How to Know If You Should Delete Everything After A Breakup

In 2012, I went through my first of two catastrophic breakups. To help me process the breakup, my friends thought it’d be a good idea to take my phone and delete all evidence of the relationship. They deleted every message he'd sent. They deleted him off Facebook. And they deleted his number. But I couldn’t handle it. I was not ready to stop re-reading our conversations. 

Our relationship had been a whirlwind. I was head over heels in love with him. I thought he was ‘The One’. But the intensity of our relationship coupled with the speed of the breakup made me question whether what my experience was with him had actually been real. I started to doubt myself. I felt like I must have made it up. Was there something wrong with me? Had any of this even happened? 

I needed to re-read the messages as proof that it wasn't all in my head. So when they took my phone and deleted everything, it set back my healing process.

In this episode of The Date with Confidence Podcast, I’m sharing my thoughts on the commonly asked question “Should I delete everything after my breakup?”.

When I went through my second catastrophic breakup, I remember listening to a podcast on breakups and the advice being given was to get rid of everything that reminds you of them. Delete all the messages, throw out all the photos, destroy any evidence of them.

Hearing this advice gave me anxiety. When everything was deleted and taken away from me without me being ready, I was unable to process the breakup and heal on my own terms.

So the second time, when I was also much older, as soon as we split up I took down all photos of us, I removed him from my phone background and I put everything that reminded me of him in a suitcase and stored it away.

And gradually over time, as I went through each phase of the healing process, I got rid of something else.

Should you get rid of everything after a breakup?

The honest answer is, it's down to you and how you feel about things. If you throw away their stuff, if you delete your conversations, if you delete your photos of each other, if that is something that's going to empower you, make you feel stronger and make you feel better about the breakup, then absolutely delete everything.

But if you're in a really fragile state, where perhaps the breakup was a shock, perhaps it was unexpected, you found out there was cheating involved, or it just happened overnight (like my two big breakups happened to me) in those instances, it's okay to take your time. You don't have to delete everything immediately. 

When you go through a breakup, you've already lost a person, you've already lost a certain type of future that you've created in your mind and to then delete everything straight away, whilst, yes, it can be completely healing for some people, it can also make the loss feel worse, because now you also don't have the memories, the happy times, the things that remind you of them.

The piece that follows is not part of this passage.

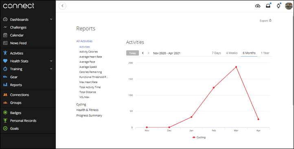Click the Mar data point on chart
The image size is (294, 149).
tap(236, 67)
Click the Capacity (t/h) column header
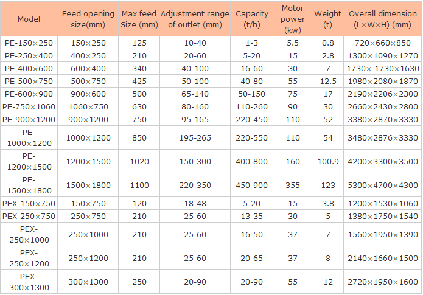Screen dimensions: 423x295 point(251,19)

It takes time to process a breakup

When it comes to deleting stuff after a breakup, it can be a process. It has to be your decision, and I don't think anyone can make that decision for you. It was really traumatic for me when my friends deleted every trace of my ex. I was in a really vulnerable state. I know that they did it from a good place, I know they did it because they wanted to help me. They thought I deserved better and they wanted to help me move on. But it actually had the opposite effect and that meant that it took me a much longer time to process the breakup.

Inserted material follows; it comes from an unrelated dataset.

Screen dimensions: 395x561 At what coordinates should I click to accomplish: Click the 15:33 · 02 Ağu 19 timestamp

If you're struggling to make that decision, just do it bit by bit. Maybe pack their stuff away in a suitcase and put it out of your mind. Maybe store it away in a drawer. Maybe get rid of three things. Or delete one photo a day. 

Just do it gradually so that you're processing things on your own timeline because that's going to be more beneficial in the long run than trying to force yourself into processing, into healing, into being better and out the other side of the breakup when that might not necessarily be what's right for you.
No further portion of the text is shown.